The Northern Star: The End by Mike Gullickson

Book cover for The Northern Star: The EndReviewed by Erin Eymard.

The final novel wraps up the journey of John Raimey, who, thirty-five years before, became the first bionic soldier ever deployed in the field. He is a giant, a Tank Major, fourteen feet tall and with enough power in his fists to level buildings. He is a legend of war, cursed with a fate where everyone he touches - even in love - dies.

Evan Lindo, the father of bionics, now rules the world through his most ingenious creation, The Northern Star. But a war in the Middle East has triggered events that lead to Raimey. And a secret has been unveiled that sets Raimey on one last mission before he finds his place in Hell.

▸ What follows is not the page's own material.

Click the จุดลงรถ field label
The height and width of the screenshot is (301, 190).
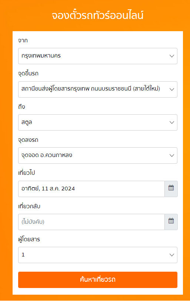coord(28,140)
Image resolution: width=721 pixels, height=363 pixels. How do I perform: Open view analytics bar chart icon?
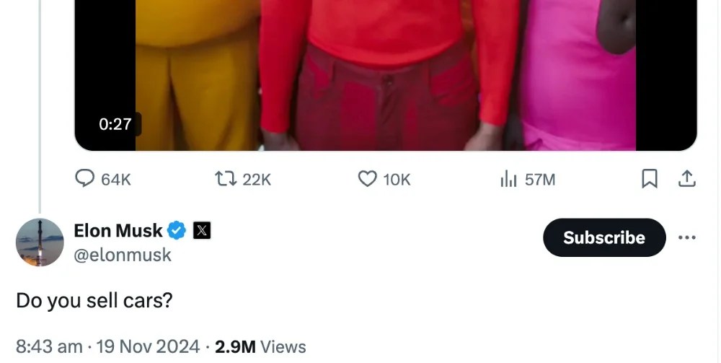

Mike Gullickson's The Northern Star: The End is the perfect ending to his The Northern Star trilogy. It brings the series and your favorite characters to satisfying conclusions. I read the book in three days but kept putting writing a review aside because nothing I wrote seemed to do justice to Gullickson's story.

One of the things that I always loved about Gullickson's writing is that he makes you care about his characters. You become invested in them and find yourself rooting for them (even the ones on the 'wrong' side). His storytelling is witty, real, and heart wrenching at the same time. You truly come to care about characters in this series, whether they are with you from page one of The Beginning or if you just met them in this book. Their journeys engage you. Their triumphs excite you. Their failures move you.

The characters in this trilogy are, with three exceptions, various shades of gray when it comes to morality. And while the majority of this book follows John Raimey and Mike Glass, both men who have done bad things by following orders but are nonetheless sympathetic characters. They are just vehicles bringing the reader to the true heart of the struggle between the characters of Vanessa, Evan, and Justin.

Vanessa represents the maiden, mother, and crone character. We first see her as a child losing her parents; then we see her as a mother, of sorts, to the world; and finally we see her as the aged goddess who wishes to save the world. Evan's evolution takes him from brilliant scientist to power hungry genius and then monster. His story is one of how absolute power corrupts absolutely. And finally there is Justin, the Sleeper King, whose story proves that sometimes you just can't escape your destiny.

The whole series is a science fiction masterpiece that will make the reader evaluate our current paths in regards to technology and the internet. Great read! Will read again!